组合总和

问题：

Given a set of candidate numbers (C) (without duplicates) and a target number (T), find all unique combinations in C where the candidate numbers sums to T.

The same repeated number may be chosen from C unlimited number of times.

Note:

• All numbers (including target) will be positive integers.
• The solution set must not contain duplicate combinations.

For example, given candidate set [2, 3, 6, 7] and target 7, 
A solution set is: 

[
  [7],
  [2, 2, 3]
]

解决：

① 结果要求返回所有符合要求解的题十有八九都是要利用到递归，而且解题的思路都大同小异，需要另写一个递归函数。注意是可以连续选择同一个数加入组合的。

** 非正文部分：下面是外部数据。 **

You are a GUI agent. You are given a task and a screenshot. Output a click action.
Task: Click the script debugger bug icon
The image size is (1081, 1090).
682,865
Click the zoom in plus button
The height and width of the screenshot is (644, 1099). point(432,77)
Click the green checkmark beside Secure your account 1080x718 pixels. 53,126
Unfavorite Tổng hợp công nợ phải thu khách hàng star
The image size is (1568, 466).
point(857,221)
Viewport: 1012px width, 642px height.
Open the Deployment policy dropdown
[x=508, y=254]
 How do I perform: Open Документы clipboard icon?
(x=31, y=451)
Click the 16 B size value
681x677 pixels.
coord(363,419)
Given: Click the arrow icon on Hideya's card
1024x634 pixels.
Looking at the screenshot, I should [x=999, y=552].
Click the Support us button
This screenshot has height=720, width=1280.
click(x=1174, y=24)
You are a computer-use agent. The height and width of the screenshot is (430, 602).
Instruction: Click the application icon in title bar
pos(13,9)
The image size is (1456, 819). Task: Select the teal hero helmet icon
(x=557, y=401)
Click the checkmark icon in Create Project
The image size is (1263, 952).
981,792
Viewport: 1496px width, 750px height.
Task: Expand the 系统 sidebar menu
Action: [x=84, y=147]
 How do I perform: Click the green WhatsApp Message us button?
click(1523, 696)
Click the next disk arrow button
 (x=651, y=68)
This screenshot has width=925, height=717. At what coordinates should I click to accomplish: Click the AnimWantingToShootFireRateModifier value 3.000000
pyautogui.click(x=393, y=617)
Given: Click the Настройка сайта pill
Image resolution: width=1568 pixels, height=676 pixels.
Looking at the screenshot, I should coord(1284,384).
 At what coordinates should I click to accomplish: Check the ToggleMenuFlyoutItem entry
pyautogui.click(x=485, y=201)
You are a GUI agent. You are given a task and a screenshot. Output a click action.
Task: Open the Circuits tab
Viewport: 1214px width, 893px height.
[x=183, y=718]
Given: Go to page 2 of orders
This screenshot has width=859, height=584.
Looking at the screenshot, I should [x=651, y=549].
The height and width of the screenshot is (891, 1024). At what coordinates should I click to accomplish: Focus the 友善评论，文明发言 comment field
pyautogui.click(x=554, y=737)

与方法②一样

class Solution { //17 ms
    public static List<List<Integer>> combinationSum(int[] candidates, int target){
        Arrays.sort(candidates);
        List<List<Integer>> res = new ArrayList<>();
        List<Integer> cur = new ArrayList<>();
        dfs(candidates,0,target,cur,res);
        return res;
    }
    private static void dfs(int[] candidates, int i, int target, List<Integer> cur, List<List<Integer>> res) {//i表示当前遍历到的下标。
        if(target < 0)    return;
        if(target == 0){
            res.add(new ArrayList<>(cur));
            return;
        }
        for(int j = i; j < candidates.length && target >= candidates[j]; j ++){
            cur.add(candidates[j]);
            dfs(candidates,j,target - candidates[j],cur,res);//递归向后查找
            cur.remove(cur.size() - 1);//还原链表
        }
    }
}

② 简化

class Solution { //19ms
    List<List<Integer>> res = new ArrayList<>();  
    public List<List<Integer>> combinationSum(int[] candidates, int target) {
        List<Integer> cur = new ArrayList<>();
        dfs(candidates, 0, target, cur);
        return res;
    } 
    private void dfs(int[] nums, int i,int target, List<Integer> cur) {//i表示当前遍历到的位置
        if (target == 0) {
            res.add(new ArrayList<>(cur));
            // return;
        }    
        for (int j = i; j < nums.length; j ++) {
            if (nums[j] <= target) {
                cur.add(nums[j]);
                dfs(nums, j, target - nums[j], cur);
                cur.remove(cur.size() - 1);
            }
        }
    } 
}